** REQUIREMENT **
Go through the entries and copy every one exactly.

** SUPPLIED INFORMATION **
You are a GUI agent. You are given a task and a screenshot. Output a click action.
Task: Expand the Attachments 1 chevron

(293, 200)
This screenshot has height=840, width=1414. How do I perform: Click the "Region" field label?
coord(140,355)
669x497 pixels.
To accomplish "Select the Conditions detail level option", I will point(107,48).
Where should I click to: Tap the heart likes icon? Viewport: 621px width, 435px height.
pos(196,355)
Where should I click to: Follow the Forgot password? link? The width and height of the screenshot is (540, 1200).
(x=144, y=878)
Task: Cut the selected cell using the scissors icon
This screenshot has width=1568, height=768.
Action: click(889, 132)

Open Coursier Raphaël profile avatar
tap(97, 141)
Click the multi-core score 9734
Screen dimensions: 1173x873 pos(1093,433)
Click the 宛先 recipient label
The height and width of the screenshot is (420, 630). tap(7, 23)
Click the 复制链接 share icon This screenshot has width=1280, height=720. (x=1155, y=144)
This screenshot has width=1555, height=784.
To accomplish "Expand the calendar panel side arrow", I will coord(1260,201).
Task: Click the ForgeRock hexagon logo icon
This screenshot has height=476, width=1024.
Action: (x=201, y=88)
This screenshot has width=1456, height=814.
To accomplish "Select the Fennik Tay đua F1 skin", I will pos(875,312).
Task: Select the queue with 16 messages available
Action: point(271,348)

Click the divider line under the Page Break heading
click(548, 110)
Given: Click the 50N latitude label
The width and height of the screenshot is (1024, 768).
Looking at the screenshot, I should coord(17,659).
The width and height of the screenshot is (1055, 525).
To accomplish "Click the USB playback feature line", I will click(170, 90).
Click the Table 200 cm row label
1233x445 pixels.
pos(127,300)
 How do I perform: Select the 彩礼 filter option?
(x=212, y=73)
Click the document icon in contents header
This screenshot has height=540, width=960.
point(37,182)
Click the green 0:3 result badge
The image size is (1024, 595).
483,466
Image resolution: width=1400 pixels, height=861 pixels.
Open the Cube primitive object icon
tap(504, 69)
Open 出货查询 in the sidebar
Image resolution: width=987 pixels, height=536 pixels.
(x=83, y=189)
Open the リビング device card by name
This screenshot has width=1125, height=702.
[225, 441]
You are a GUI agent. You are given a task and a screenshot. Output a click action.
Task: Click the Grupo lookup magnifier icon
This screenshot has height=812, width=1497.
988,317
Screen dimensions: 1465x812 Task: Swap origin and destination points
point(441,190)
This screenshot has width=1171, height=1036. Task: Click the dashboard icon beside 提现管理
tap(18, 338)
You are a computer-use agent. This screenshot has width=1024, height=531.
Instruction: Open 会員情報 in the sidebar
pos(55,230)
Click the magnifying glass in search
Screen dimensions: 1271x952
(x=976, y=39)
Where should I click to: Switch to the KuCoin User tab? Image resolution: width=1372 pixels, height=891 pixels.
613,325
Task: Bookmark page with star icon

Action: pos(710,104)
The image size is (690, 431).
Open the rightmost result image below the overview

** RESPONSE **
You are a GUI agent. You are given a task and a screenshot. Output a click action.
Task: Expand the Attachments 1 chevron

(293, 200)
This screenshot has height=840, width=1414. How do I perform: Click the "Region" field label?
coord(140,355)
669x497 pixels.
To accomplish "Select the Conditions detail level option", I will point(107,48).
Where should I click to: Tap the heart likes icon? Viewport: 621px width, 435px height.
pos(196,355)
Where should I click to: Follow the Forgot password? link? The width and height of the screenshot is (540, 1200).
(x=144, y=878)
Task: Cut the selected cell using the scissors icon
This screenshot has width=1568, height=768.
Action: click(889, 132)

Open Coursier Raphaël profile avatar
tap(97, 141)
Click the multi-core score 9734
Screen dimensions: 1173x873 pos(1093,433)
Click the 宛先 recipient label
The height and width of the screenshot is (420, 630). tap(7, 23)
Click the 复制链接 share icon This screenshot has width=1280, height=720. (x=1155, y=144)
This screenshot has width=1555, height=784.
To accomplish "Expand the calendar panel side arrow", I will coord(1260,201).
Task: Click the ForgeRock hexagon logo icon
This screenshot has height=476, width=1024.
Action: (x=201, y=88)
This screenshot has width=1456, height=814.
To accomplish "Select the Fennik Tay đua F1 skin", I will pos(875,312).
Task: Select the queue with 16 messages available
Action: point(271,348)

Click the divider line under the Page Break heading
click(548, 110)
Given: Click the 50N latitude label
The width and height of the screenshot is (1024, 768).
Looking at the screenshot, I should coord(17,659).
The width and height of the screenshot is (1055, 525).
To accomplish "Click the USB playback feature line", I will click(170, 90).
Click the Table 200 cm row label
1233x445 pixels.
pos(127,300)
 How do I perform: Select the 彩礼 filter option?
(x=212, y=73)
Click the document icon in contents header
This screenshot has height=540, width=960.
point(37,182)
Click the green 0:3 result badge
The image size is (1024, 595).
483,466
Image resolution: width=1400 pixels, height=861 pixels.
Open the Cube primitive object icon
tap(504, 69)
Open 出货查询 in the sidebar
Image resolution: width=987 pixels, height=536 pixels.
(x=83, y=189)
Open the リビング device card by name
This screenshot has width=1125, height=702.
[225, 441]
You are a GUI agent. You are given a task and a screenshot. Output a click action.
Task: Click the Grupo lookup magnifier icon
This screenshot has height=812, width=1497.
988,317
Screen dimensions: 1465x812 Task: Swap origin and destination points
point(441,190)
This screenshot has width=1171, height=1036. Task: Click the dashboard icon beside 提现管理
tap(18, 338)
You are a computer-use agent. This screenshot has width=1024, height=531.
Instruction: Open 会員情報 in the sidebar
pos(55,230)
Click the magnifying glass in search
Screen dimensions: 1271x952
(x=976, y=39)
Where should I click to: Switch to the KuCoin User tab? Image resolution: width=1372 pixels, height=891 pixels.
613,325
Task: Bookmark page with star icon

Action: pos(710,104)
The image size is (690, 431).
Open the rightmost result image below the overview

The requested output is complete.